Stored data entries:
-=-=-
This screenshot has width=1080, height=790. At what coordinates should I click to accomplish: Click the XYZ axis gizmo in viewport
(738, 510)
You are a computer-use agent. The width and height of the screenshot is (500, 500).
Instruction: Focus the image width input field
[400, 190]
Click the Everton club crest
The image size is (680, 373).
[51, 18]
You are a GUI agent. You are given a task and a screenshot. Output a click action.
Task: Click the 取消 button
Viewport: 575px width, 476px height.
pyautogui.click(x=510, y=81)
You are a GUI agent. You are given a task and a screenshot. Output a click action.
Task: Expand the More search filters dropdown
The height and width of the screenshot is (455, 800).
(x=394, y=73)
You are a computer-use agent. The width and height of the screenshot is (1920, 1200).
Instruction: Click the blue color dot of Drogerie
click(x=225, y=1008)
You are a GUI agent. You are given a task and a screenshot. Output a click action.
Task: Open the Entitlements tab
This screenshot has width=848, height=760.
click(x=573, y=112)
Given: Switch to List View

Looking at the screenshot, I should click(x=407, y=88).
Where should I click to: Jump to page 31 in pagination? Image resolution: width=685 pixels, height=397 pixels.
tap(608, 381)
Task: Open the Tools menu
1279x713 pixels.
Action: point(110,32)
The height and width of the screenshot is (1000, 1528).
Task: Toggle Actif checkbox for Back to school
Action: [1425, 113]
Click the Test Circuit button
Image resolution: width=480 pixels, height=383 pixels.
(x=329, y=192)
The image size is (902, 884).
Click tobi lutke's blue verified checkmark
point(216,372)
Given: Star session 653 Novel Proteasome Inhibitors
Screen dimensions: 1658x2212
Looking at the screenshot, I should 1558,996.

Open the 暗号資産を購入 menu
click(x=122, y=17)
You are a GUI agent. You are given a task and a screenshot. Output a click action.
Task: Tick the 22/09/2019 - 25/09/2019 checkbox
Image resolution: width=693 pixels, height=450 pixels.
-=-=-
Among the lines of the data, identify those with the word "button". Copy each of them.

Task: Click the 取消 button
Click the Test Circuit button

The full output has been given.